| Rank | Model Name | Score | Provider | License | Dimensions | Link |
|---|---|---|---|---|---|---|
🥇1 | text-embedding-3-large | 95.1 | OpenAI | Proprietary | 3072 | — |
🥈2 | Voyage AI v2 | 93.8 | Voyage AI | Proprietary | 1536 | — |
🥉3 | Cohere embed-v3 | 92.4 | Cohere | Proprietary | 1024 | — |
4 | E5-mistral-7b-instruct | 90.7 | Microsoft | Open Source | 4096 | — |
5 | BGE-large-en-v1.5 | 89.2 | BAAI | Open Source | 1024 | — |
6 | Jina Embeddings v2 | 87.9 | Jina AI | Open Source | 768 | — |
7 | text-embedding-3-small | 86.5 | OpenAI | Proprietary | 1536 | — |
8 | Nomic embed-text-v1.5 | 85.1 | Nomic AI | Open Source | 768 | — |
9 | GTE-large | 83.8 | Alibaba | Open Source | 1024 | — |
Key Insights
What the data tells us
Voyage leads in quality
Voyage 3 achieves the highest retrieval accuracy (98.5), excelling at semantic search across diverse domains. The model shows consistent performance on both long and short queries.
Open source catching up
Models like BGE-M3 and E5-Mistral-7B prove that open-source embeddings can compete with proprietary options while offering full control and cost efficiency.
Dimensions matter less
Higher dimension count doesn't guarantee better performance. Many top performers use 1024 dimensions, proving efficient architectures beat raw size.
Methodology
How we rank embedding models
Quality scores are based on MTEB (Massive Text Embedding Benchmark) retrieval benchmarks, which evaluate models on semantic search tasks across diverse datasets. Scores are normalized to a 0-100 scale where 100 represents the best performance. We focus on retrieval-specific metrics that matter most for RAG applications.
Testing Process
Each embedding model is evaluated on retrieval tasks from MTEB, including question answering, document retrieval, and semantic similarity. We measure how well models encode semantic meaning for finding relevant documents.
Evaluation Metrics
Primary metrics include nDCG@10 and MRR (Mean Reciprocal Rank) on retrieval tasks. These measure how effectively models place relevant documents at the top of search results.
Score Calculation
Scores are normalized relative to the best-performing model in our tests. A score of 100 represents peak performance, while lower scores indicate proportional decreases in retrieval accuracy.
FAQ
Common questions
- What is an embedding model?
- An embedding model converts text into dense numerical vectors that capture semantic meaning.
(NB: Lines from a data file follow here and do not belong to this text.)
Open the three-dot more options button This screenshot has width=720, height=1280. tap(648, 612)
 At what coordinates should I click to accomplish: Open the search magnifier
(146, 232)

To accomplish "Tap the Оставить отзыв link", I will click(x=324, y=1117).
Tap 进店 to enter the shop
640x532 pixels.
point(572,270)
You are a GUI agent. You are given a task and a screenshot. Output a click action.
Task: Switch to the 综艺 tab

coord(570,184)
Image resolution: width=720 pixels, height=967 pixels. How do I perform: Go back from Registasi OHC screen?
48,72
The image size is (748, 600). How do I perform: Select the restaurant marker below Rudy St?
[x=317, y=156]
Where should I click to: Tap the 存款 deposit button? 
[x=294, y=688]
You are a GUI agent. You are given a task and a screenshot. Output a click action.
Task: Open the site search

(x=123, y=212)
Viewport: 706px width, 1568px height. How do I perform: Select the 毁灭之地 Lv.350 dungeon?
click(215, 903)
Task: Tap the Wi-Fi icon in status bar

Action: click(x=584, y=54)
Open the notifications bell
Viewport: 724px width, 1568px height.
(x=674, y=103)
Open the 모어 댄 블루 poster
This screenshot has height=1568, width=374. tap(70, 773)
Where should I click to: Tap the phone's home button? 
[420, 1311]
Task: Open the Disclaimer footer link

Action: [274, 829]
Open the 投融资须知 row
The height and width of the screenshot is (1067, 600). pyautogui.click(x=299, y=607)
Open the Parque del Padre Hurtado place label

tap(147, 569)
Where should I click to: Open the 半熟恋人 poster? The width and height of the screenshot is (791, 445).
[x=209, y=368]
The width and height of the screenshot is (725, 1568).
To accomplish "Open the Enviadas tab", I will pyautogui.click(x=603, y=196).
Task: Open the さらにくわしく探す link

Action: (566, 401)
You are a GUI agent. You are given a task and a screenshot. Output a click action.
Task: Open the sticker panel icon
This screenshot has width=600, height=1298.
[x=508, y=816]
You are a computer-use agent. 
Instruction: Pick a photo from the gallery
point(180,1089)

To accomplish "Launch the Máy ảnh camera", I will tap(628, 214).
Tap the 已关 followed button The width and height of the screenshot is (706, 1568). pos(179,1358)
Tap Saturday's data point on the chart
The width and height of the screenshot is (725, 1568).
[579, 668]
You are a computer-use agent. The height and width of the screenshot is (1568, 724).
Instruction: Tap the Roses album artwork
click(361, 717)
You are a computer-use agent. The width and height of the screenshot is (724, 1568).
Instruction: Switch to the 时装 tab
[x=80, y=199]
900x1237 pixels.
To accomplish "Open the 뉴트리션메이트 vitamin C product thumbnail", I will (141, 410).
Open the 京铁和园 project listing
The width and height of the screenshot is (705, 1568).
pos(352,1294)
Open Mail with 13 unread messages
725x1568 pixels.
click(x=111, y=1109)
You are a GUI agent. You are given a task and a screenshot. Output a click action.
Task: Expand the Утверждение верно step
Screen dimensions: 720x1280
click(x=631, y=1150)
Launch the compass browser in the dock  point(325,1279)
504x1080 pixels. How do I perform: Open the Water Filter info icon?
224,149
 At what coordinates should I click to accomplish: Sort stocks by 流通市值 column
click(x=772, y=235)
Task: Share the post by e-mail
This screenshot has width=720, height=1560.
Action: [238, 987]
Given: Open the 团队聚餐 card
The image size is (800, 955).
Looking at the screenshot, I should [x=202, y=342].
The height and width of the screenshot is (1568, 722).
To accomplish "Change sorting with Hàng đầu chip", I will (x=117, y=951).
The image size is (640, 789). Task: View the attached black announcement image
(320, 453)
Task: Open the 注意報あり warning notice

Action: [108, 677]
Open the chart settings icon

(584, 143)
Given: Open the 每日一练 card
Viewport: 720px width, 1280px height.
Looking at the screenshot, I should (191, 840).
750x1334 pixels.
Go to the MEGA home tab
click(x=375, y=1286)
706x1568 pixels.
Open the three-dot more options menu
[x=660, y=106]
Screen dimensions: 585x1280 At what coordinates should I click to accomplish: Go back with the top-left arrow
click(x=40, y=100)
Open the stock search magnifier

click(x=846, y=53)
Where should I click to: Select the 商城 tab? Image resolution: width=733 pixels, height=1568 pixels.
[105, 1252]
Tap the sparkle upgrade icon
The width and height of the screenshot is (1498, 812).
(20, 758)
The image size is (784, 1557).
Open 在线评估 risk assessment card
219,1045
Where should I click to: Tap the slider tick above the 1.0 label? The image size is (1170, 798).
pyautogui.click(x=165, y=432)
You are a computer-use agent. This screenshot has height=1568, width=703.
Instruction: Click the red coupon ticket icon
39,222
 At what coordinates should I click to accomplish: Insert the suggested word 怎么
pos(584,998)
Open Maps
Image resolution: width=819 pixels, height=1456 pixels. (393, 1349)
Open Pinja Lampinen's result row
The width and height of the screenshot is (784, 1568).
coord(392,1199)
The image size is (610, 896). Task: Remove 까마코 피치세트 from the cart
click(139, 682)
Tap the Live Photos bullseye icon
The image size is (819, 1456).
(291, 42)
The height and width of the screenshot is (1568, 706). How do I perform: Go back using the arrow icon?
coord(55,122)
These vectors enable similarity search, allowing RAG systems to find relevant documents by comparing meaning rather than just keywords.
- How do embedding dimensions affect performance?
- More dimensions can capture more nuanced information, but don't always lead to better results. Models with 768-1536 dimensions often perform as well as larger ones while being faster and more efficient.
- Should I use a proprietary or open-source embedding model?
- Proprietary models like Voyage and OpenAI offer top performance with managed infrastructure. Open-source options like BGE-M3 provide strong results with full control and lower long-term costs. Choose based on your accuracy needs and deployment preferences.
- How often should I update my embedding model?
- Upgrading requires re-embedding your entire corpus, which can be time-consuming. Only upgrade when there's a significant performance improvement (5+ points) or when your RAG quality noticeably degrades.